Rewrite the lines from the one containing "The width and" through the one containing "at that location.", replacing "screenshot" with "image" and leaving everything else as it is. Omit the pictures from your answer.

--- Data for review Enclosed Below ---

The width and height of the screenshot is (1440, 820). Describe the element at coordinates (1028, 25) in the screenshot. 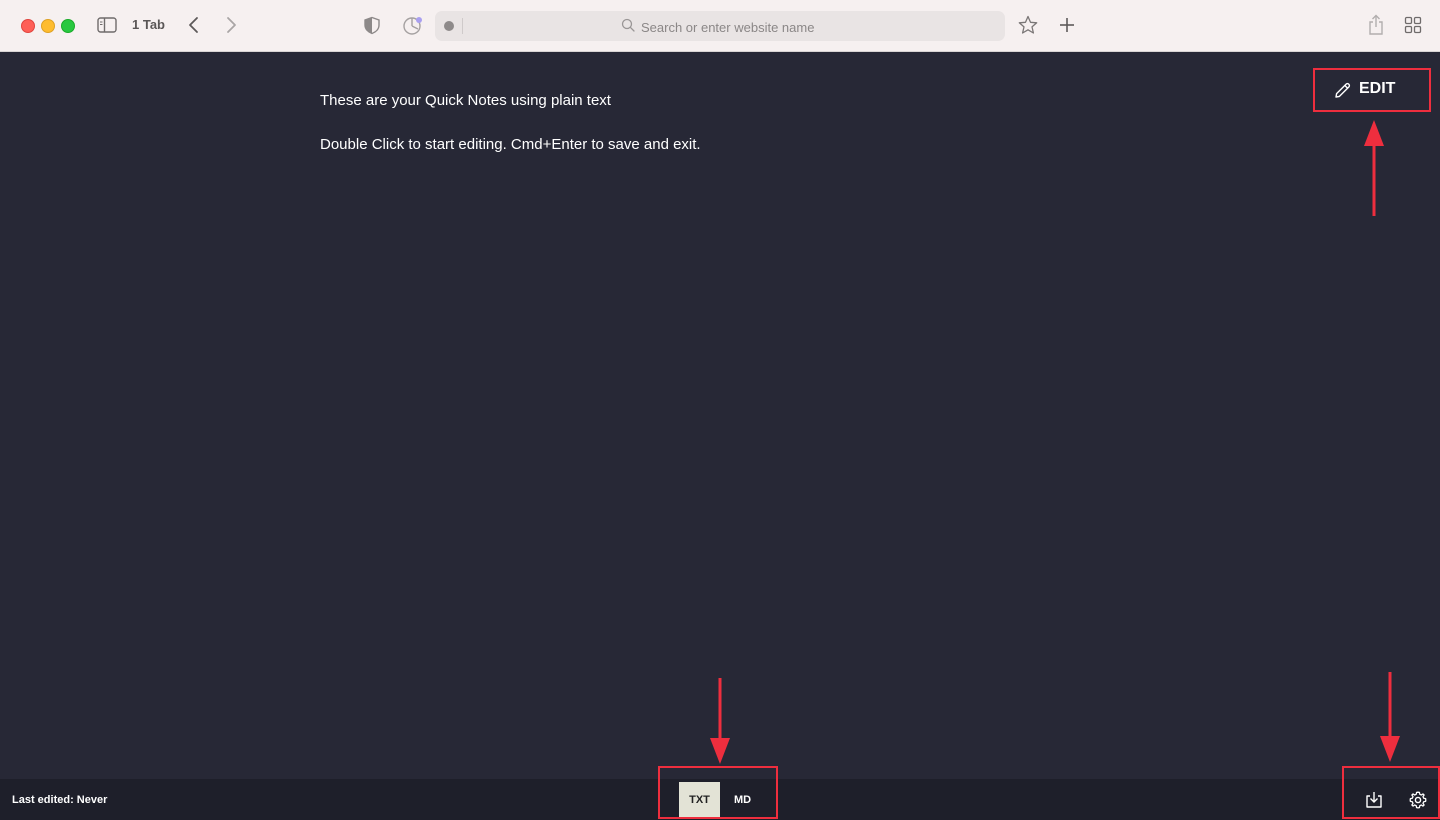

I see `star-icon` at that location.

--- End of Enclosed Data for review ---
--- Data for review Enclosed Below ---

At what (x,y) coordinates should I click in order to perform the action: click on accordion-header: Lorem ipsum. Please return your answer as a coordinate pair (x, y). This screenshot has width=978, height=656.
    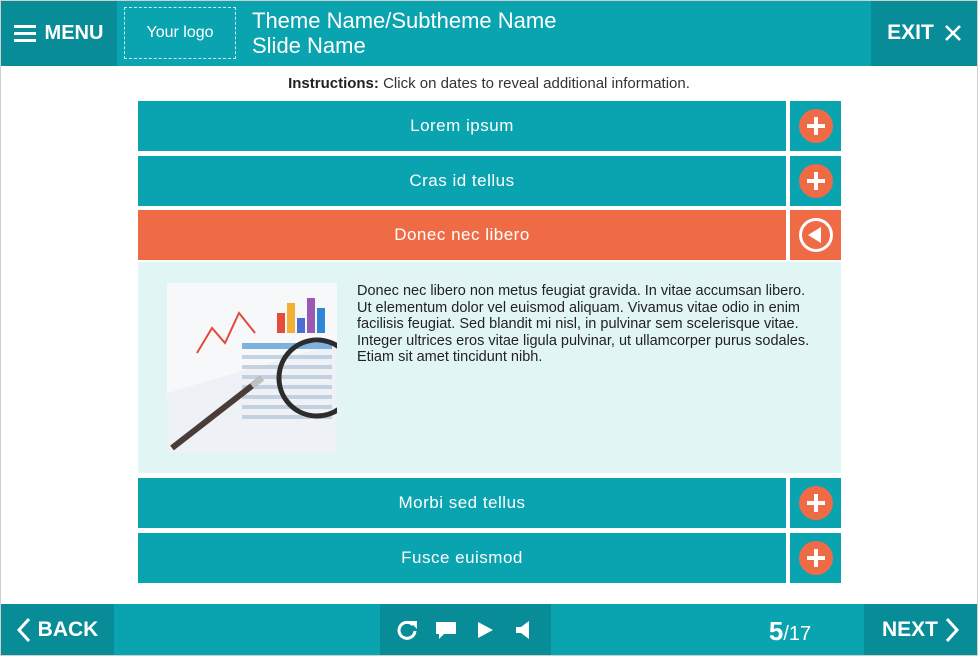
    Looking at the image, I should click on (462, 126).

--- End of Enclosed Data for review ---
--- Data for review Enclosed Below ---

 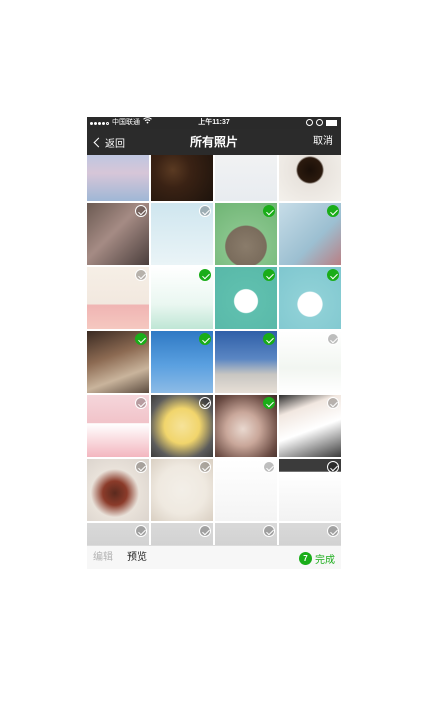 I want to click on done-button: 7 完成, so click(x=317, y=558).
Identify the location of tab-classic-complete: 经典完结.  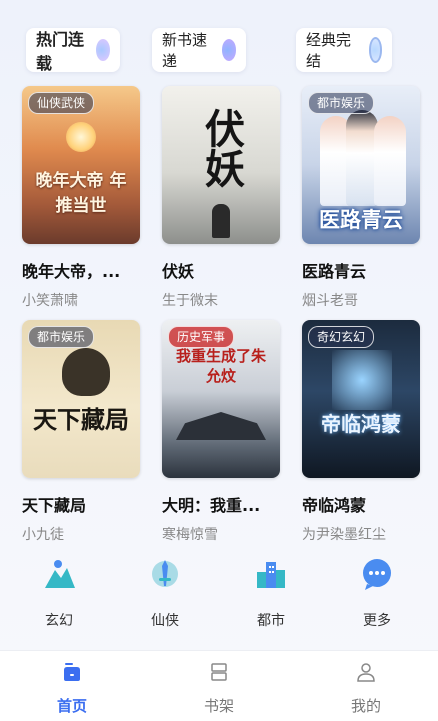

--- End of Enclosed Data for review ---

Solution to the exercise –
The width and height of the image is (1440, 820). Describe the element at coordinates (1028, 25) in the image. 

I see `star-icon` at that location.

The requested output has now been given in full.